I miss having conversations with someone about daily life. I’m sick of eating alone with no one to talk to. Still bummed that my friends ghost me when I text and friendships have faded. It’s stupid. I had and made solid friendships more when I left my abusive marriage and was going through a divorce than a death. Maybe because I was so young and had a child. Ugh!

I usually don’t like to complain but I’m just so lonely and finding new friendships is hard. Being alone 

 

I will take from here to add my point of view about the initial  post. 

I don't eat at the table anymore. I eat in a small table adapted to my sofa. It is uncomfortable for my back but this I prefer rather than feeling miserable at being alone in my own table with an empty chair in front of me. My single friends place their laptop or IPad in front of them. I just can't without feeling that pain I know well. I miss HIS company and sometimes any kind of company. I have adapted to being on my own but it is not something I feel I should be praised for. It is not exciting either. The glam around single life eludes me. 

Making new friends as an adult is very hard when you were never "popular". I have many virtual friends because we live far away from each other now. Making face to face friends is difficult. When my finances were better I attended many groups but people were interested in you, to a point, because you were there. But they won't call you outside from that place. You just met there and that's it. It is the way it is in the Capital. And I assume for big cities too.

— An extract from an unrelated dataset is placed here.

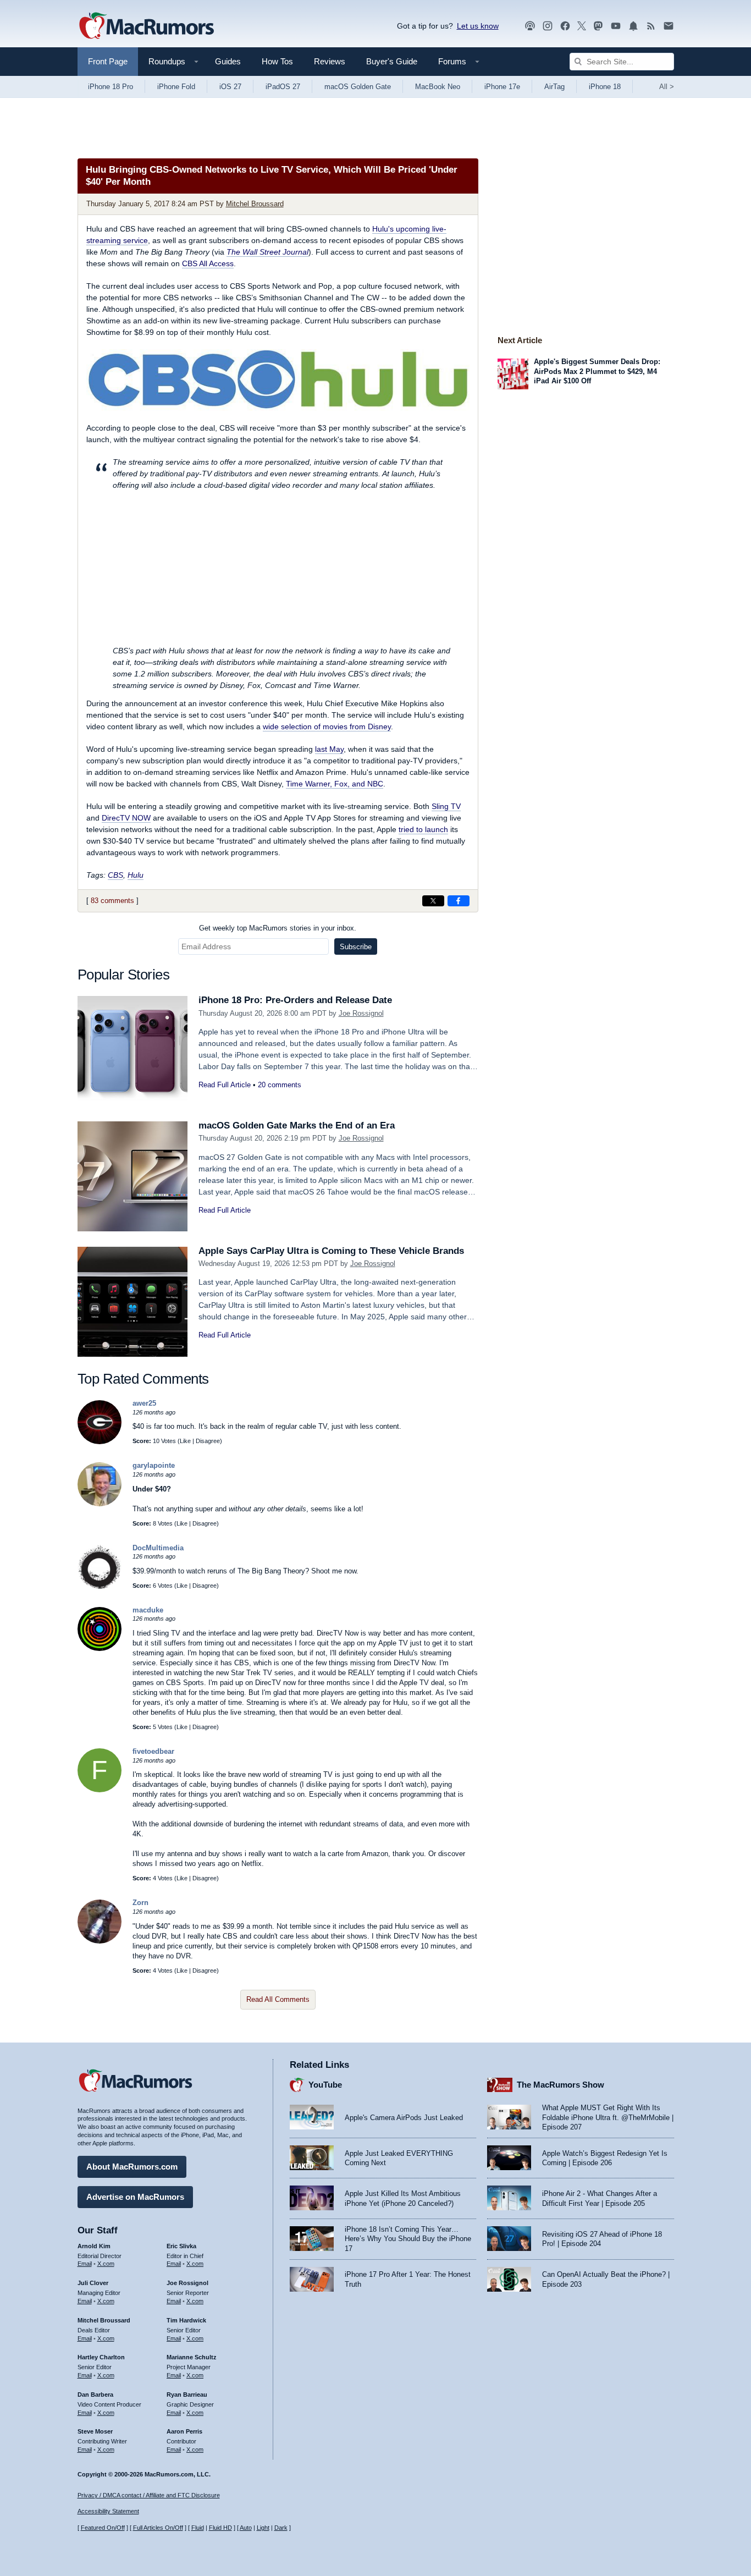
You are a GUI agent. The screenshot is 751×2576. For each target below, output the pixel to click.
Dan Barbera (95, 2394)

I have noticed lately a tendency to show lack of commitment in workplace and personal relations. It is all fine as long as you don't bring your personal burden to me. As long as this is useful and funny for me. 

I will leave the issue of finding love again. I am a scientist and I work with data. My data shows that most of my life I have been around being unnoticed by guys. I am not the type who attracts them. My BF was jealous and I was like: you shouldn't. No evidence of someone chasing me.

My data tells me there is little probability. Jane Austin says it better in her novel Emma. 

 

 

 

 

  • Like 4
Link to comment
Share on other sites

1 hour ago, scba said:

Jane Austin says it better in her novel Emma. 

 

Ana, Emma didn't even notice that her true love was with her all the time...maybe it's the same for you ? I don't think you are not attractive for the men...you're young, you are wounded and sometimes the fear of another wound is so strong that leave you alone and sad at your own table.

I understand...but i think it's time to open your heart again....i hope for you a full life and maybe another love💕

Warm hugs Roxi

  • Like 3
  • Thanks 1
Link to comment
Share on other sites

Scba, 

I think you're very, very wise in this regard. I really thought that women had it sooo much easier in their ability to find a relationship if they chose to. Not always the case it seems. 

Meeting people in person is beyond impossible for me. My neighbors are Mexican families whom I have less than zero in common with. I go to the chiropractor and the grocery store and that's it. No chance for romance there. 

If I had money, I would be in a lot better shape. There's a reason Buzz can get a younger wife at 93. If you're poor, you're nonexistent. I know I'll never have another relationship or even an in-person friend. Long distance friends often just leave you feeling even more isolated. They're in their city, and I'm here in my purgatory. 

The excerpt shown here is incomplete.